[EXERCISE MATERIALS]
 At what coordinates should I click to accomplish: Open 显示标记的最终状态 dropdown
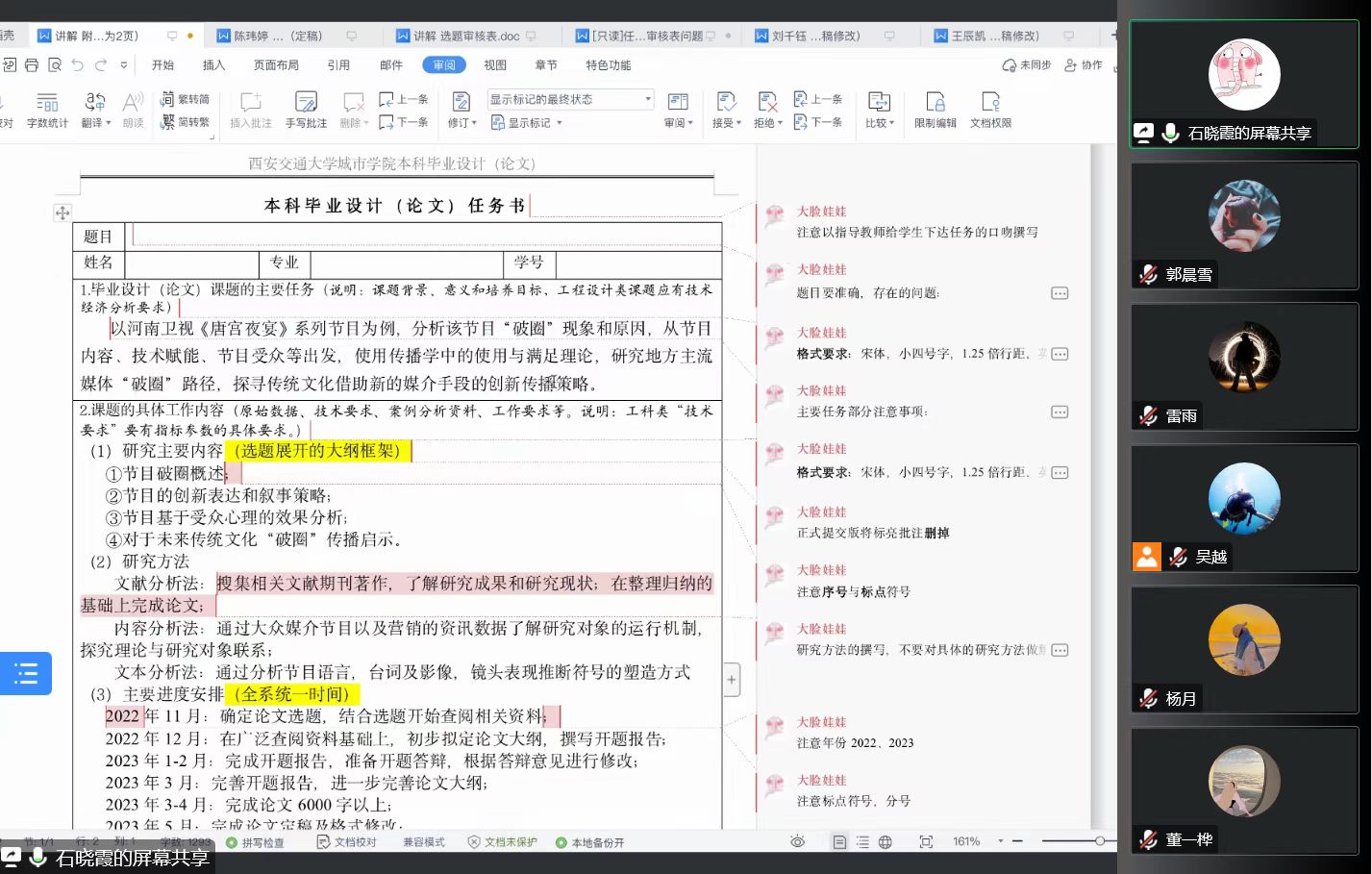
* * *
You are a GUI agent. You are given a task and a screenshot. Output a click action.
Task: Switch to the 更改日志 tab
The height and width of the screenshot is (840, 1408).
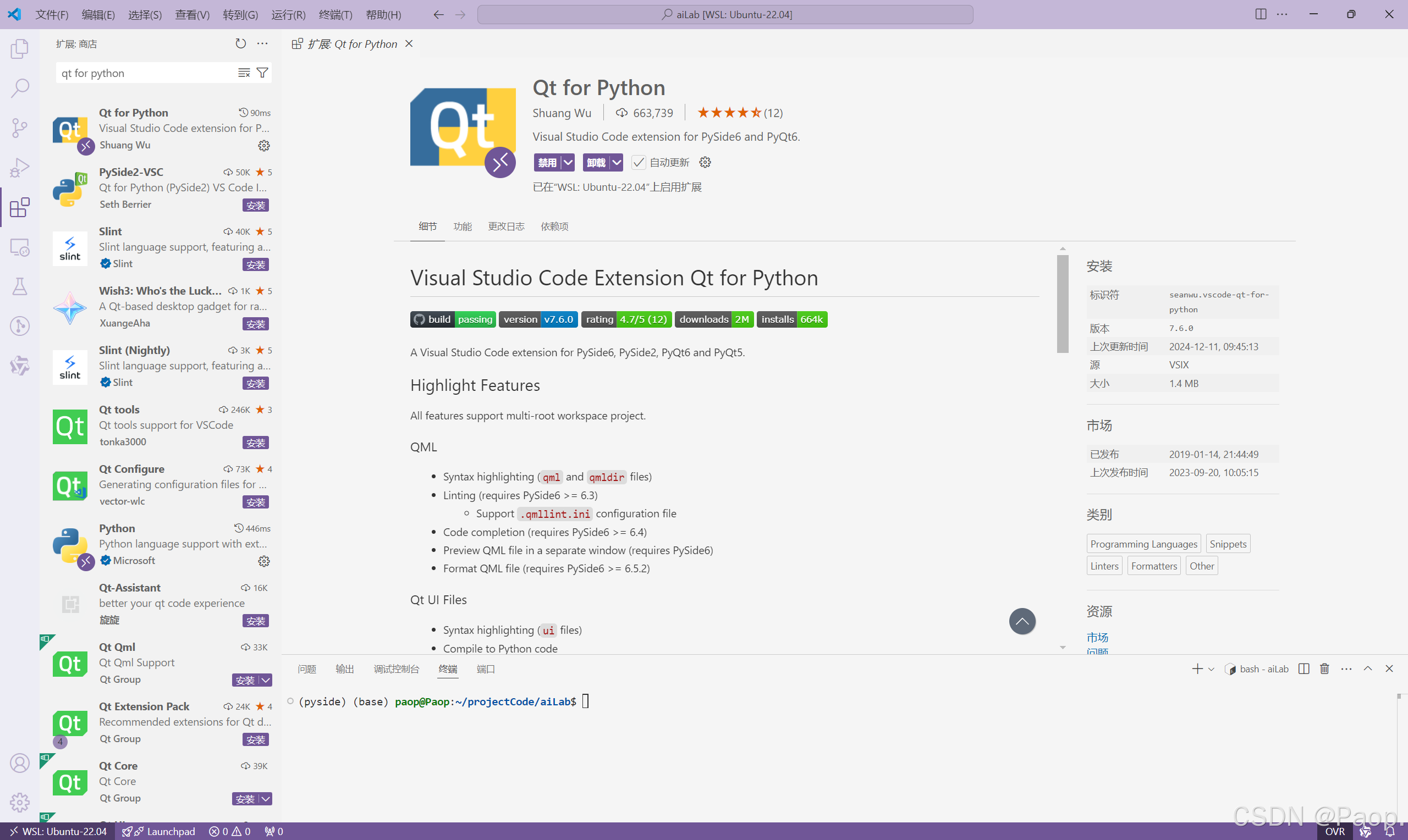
* * *
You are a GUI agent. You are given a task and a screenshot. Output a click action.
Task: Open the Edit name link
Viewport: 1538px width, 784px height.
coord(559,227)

[STATED PROBLEM] Find every line above that contains the string "height", where case counts, and copy each of those lines.

[THE OUTPUT]
The height and width of the screenshot is (840, 1408).
Viewport: 1538px width, 784px height.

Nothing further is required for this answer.